◆ Task brief:
Return all of the entries below exactly as they are given.

◆ Dataset extract:
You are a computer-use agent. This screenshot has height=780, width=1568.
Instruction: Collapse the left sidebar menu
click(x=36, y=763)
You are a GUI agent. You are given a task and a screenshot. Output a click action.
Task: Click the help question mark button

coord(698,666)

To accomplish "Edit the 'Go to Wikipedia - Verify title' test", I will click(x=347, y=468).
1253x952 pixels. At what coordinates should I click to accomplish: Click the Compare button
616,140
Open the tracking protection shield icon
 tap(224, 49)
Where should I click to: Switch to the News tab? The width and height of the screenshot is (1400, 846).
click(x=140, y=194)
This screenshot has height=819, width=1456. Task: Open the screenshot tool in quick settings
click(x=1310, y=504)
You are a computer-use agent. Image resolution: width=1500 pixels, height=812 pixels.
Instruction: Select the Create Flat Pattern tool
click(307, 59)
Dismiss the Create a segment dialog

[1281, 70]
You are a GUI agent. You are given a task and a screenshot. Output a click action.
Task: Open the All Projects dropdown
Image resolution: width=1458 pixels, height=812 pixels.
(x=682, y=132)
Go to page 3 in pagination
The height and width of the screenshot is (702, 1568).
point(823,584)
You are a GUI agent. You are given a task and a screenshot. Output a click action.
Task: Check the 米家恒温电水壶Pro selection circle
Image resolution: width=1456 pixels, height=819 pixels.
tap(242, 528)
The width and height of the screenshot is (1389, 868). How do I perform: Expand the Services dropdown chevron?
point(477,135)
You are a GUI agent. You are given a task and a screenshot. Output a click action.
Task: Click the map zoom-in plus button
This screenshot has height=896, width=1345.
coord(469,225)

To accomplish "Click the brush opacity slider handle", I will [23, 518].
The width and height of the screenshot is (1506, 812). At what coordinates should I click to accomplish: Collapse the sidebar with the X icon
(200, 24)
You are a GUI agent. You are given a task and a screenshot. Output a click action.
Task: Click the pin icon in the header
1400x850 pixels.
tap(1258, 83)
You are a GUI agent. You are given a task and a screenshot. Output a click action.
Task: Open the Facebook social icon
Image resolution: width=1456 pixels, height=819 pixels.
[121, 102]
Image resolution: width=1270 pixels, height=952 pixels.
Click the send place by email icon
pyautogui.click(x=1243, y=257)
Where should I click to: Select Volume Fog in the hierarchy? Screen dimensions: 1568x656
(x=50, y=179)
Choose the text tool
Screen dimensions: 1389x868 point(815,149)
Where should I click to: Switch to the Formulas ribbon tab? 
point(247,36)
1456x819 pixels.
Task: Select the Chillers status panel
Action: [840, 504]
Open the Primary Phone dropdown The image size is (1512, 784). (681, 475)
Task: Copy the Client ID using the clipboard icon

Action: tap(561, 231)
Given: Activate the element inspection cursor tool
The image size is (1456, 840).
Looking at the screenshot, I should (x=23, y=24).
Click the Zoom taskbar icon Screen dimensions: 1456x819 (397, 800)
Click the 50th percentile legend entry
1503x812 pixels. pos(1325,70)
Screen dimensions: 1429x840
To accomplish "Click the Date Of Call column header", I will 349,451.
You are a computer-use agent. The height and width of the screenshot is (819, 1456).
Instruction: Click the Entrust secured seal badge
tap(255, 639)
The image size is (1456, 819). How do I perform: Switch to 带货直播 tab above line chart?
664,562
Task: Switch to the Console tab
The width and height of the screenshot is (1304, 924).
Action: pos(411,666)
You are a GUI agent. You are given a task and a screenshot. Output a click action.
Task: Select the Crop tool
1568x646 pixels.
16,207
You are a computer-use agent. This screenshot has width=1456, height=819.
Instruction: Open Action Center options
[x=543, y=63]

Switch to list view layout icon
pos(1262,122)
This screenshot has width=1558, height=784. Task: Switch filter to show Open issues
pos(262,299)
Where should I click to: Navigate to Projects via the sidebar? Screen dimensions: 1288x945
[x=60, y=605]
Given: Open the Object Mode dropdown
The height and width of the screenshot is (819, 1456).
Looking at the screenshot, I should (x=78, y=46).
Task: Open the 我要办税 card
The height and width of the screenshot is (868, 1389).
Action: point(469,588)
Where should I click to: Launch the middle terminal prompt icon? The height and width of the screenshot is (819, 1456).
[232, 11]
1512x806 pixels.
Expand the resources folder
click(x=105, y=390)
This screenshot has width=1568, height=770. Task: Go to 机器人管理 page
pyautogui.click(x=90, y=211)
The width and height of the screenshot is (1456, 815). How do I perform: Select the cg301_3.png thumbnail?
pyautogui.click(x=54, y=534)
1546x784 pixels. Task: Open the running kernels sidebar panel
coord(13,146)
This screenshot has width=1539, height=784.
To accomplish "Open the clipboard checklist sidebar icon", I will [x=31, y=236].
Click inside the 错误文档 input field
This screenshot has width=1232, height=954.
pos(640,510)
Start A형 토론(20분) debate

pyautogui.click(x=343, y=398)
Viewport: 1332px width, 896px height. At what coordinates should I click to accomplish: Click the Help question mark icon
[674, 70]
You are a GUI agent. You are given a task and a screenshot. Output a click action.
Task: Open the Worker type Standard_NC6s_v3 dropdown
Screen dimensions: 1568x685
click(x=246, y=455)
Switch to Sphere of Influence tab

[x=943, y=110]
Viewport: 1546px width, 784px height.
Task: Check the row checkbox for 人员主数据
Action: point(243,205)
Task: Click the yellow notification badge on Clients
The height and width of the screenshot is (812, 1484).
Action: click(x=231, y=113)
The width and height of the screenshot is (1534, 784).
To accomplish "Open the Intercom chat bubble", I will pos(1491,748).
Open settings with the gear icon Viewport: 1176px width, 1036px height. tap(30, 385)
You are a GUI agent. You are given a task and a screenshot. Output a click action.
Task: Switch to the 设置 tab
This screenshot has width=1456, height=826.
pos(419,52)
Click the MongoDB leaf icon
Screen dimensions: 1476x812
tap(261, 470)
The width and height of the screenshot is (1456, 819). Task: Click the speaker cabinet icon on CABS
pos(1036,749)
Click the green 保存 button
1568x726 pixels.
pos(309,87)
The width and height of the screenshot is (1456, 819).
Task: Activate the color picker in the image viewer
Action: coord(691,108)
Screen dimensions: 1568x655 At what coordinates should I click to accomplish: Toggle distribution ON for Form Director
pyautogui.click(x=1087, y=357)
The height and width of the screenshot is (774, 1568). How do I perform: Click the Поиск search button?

◆ Problem solution:
You are a computer-use agent. This screenshot has height=780, width=1568.
Instruction: Collapse the left sidebar menu
click(x=36, y=763)
You are a GUI agent. You are given a task and a screenshot. Output a click action.
Task: Click the help question mark button

coord(698,666)

To accomplish "Edit the 'Go to Wikipedia - Verify title' test", I will click(x=347, y=468).
1253x952 pixels. At what coordinates should I click to accomplish: Click the Compare button
616,140
Open the tracking protection shield icon
 tap(224, 49)
Where should I click to: Switch to the News tab? The width and height of the screenshot is (1400, 846).
click(x=140, y=194)
This screenshot has height=819, width=1456. Task: Open the screenshot tool in quick settings
click(x=1310, y=504)
You are a computer-use agent. Image resolution: width=1500 pixels, height=812 pixels.
Instruction: Select the Create Flat Pattern tool
click(307, 59)
Dismiss the Create a segment dialog

[1281, 70]
You are a GUI agent. You are given a task and a screenshot. Output a click action.
Task: Open the All Projects dropdown
Image resolution: width=1458 pixels, height=812 pixels.
(x=682, y=132)
Go to page 3 in pagination
The height and width of the screenshot is (702, 1568).
point(823,584)
You are a GUI agent. You are given a task and a screenshot. Output a click action.
Task: Check the 米家恒温电水壶Pro selection circle
Image resolution: width=1456 pixels, height=819 pixels.
tap(242, 528)
The width and height of the screenshot is (1389, 868). How do I perform: Expand the Services dropdown chevron?
point(477,135)
You are a GUI agent. You are given a task and a screenshot. Output a click action.
Task: Click the map zoom-in plus button
This screenshot has height=896, width=1345.
coord(469,225)

To accomplish "Click the brush opacity slider handle", I will [23, 518].
The width and height of the screenshot is (1506, 812). At what coordinates should I click to accomplish: Collapse the sidebar with the X icon
(200, 24)
You are a GUI agent. You are given a task and a screenshot. Output a click action.
Task: Click the pin icon in the header
1400x850 pixels.
tap(1258, 83)
You are a GUI agent. You are given a task and a screenshot. Output a click action.
Task: Open the Facebook social icon
Image resolution: width=1456 pixels, height=819 pixels.
[121, 102]
Image resolution: width=1270 pixels, height=952 pixels.
Click the send place by email icon
pyautogui.click(x=1243, y=257)
Where should I click to: Select Volume Fog in the hierarchy? Screen dimensions: 1568x656
(x=50, y=179)
Choose the text tool
Screen dimensions: 1389x868 point(815,149)
Where should I click to: Switch to the Formulas ribbon tab? 
point(247,36)
1456x819 pixels.
Task: Select the Chillers status panel
Action: [840, 504]
Open the Primary Phone dropdown The image size is (1512, 784). (681, 475)
Task: Copy the Client ID using the clipboard icon

Action: tap(561, 231)
Given: Activate the element inspection cursor tool
The image size is (1456, 840).
Looking at the screenshot, I should (x=23, y=24).
Click the Zoom taskbar icon Screen dimensions: 1456x819 (397, 800)
Click the 50th percentile legend entry
1503x812 pixels. pos(1325,70)
Screen dimensions: 1429x840
To accomplish "Click the Date Of Call column header", I will 349,451.
You are a computer-use agent. The height and width of the screenshot is (819, 1456).
Instruction: Click the Entrust secured seal badge
tap(255, 639)
The image size is (1456, 819). How do I perform: Switch to 带货直播 tab above line chart?
664,562
Task: Switch to the Console tab
The width and height of the screenshot is (1304, 924).
Action: pos(411,666)
You are a GUI agent. You are given a task and a screenshot. Output a click action.
Task: Select the Crop tool
1568x646 pixels.
16,207
You are a computer-use agent. This screenshot has width=1456, height=819.
Instruction: Open Action Center options
[x=543, y=63]

Switch to list view layout icon
pos(1262,122)
This screenshot has width=1558, height=784. Task: Switch filter to show Open issues
pos(262,299)
Where should I click to: Navigate to Projects via the sidebar? Screen dimensions: 1288x945
[x=60, y=605]
Given: Open the Object Mode dropdown
The height and width of the screenshot is (819, 1456).
Looking at the screenshot, I should (x=78, y=46).
Task: Open the 我要办税 card
The height and width of the screenshot is (868, 1389).
Action: point(469,588)
Where should I click to: Launch the middle terminal prompt icon? The height and width of the screenshot is (819, 1456).
[232, 11]
1512x806 pixels.
Expand the resources folder
click(x=105, y=390)
This screenshot has width=1568, height=770. Task: Go to 机器人管理 page
pyautogui.click(x=90, y=211)
The width and height of the screenshot is (1456, 815). How do I perform: Select the cg301_3.png thumbnail?
pyautogui.click(x=54, y=534)
1546x784 pixels. Task: Open the running kernels sidebar panel
coord(13,146)
This screenshot has width=1539, height=784.
To accomplish "Open the clipboard checklist sidebar icon", I will [x=31, y=236].
Click inside the 错误文档 input field
This screenshot has width=1232, height=954.
pos(640,510)
Start A형 토론(20분) debate

pyautogui.click(x=343, y=398)
Viewport: 1332px width, 896px height. At what coordinates should I click to accomplish: Click the Help question mark icon
[674, 70]
You are a GUI agent. You are given a task and a screenshot. Output a click action.
Task: Open the Worker type Standard_NC6s_v3 dropdown
Screen dimensions: 1568x685
click(x=246, y=455)
Switch to Sphere of Influence tab

[x=943, y=110]
Viewport: 1546px width, 784px height.
Task: Check the row checkbox for 人员主数据
Action: point(243,205)
Task: Click the yellow notification badge on Clients
The height and width of the screenshot is (812, 1484).
Action: click(x=231, y=113)
The width and height of the screenshot is (1534, 784).
To accomplish "Open the Intercom chat bubble", I will pos(1491,748).
Open settings with the gear icon Viewport: 1176px width, 1036px height. tap(30, 385)
You are a GUI agent. You are given a task and a screenshot. Output a click action.
Task: Switch to the 设置 tab
This screenshot has width=1456, height=826.
pos(419,52)
Click the MongoDB leaf icon
Screen dimensions: 1476x812
tap(261, 470)
The width and height of the screenshot is (1456, 819). Task: Click the speaker cabinet icon on CABS
pos(1036,749)
Click the green 保存 button
1568x726 pixels.
pos(309,87)
The width and height of the screenshot is (1456, 819).
Task: Activate the color picker in the image viewer
Action: coord(691,108)
Screen dimensions: 1568x655 At what coordinates should I click to accomplish: Toggle distribution ON for Form Director
pyautogui.click(x=1087, y=357)
The height and width of the screenshot is (774, 1568). How do I perform: Click the Поиск search button?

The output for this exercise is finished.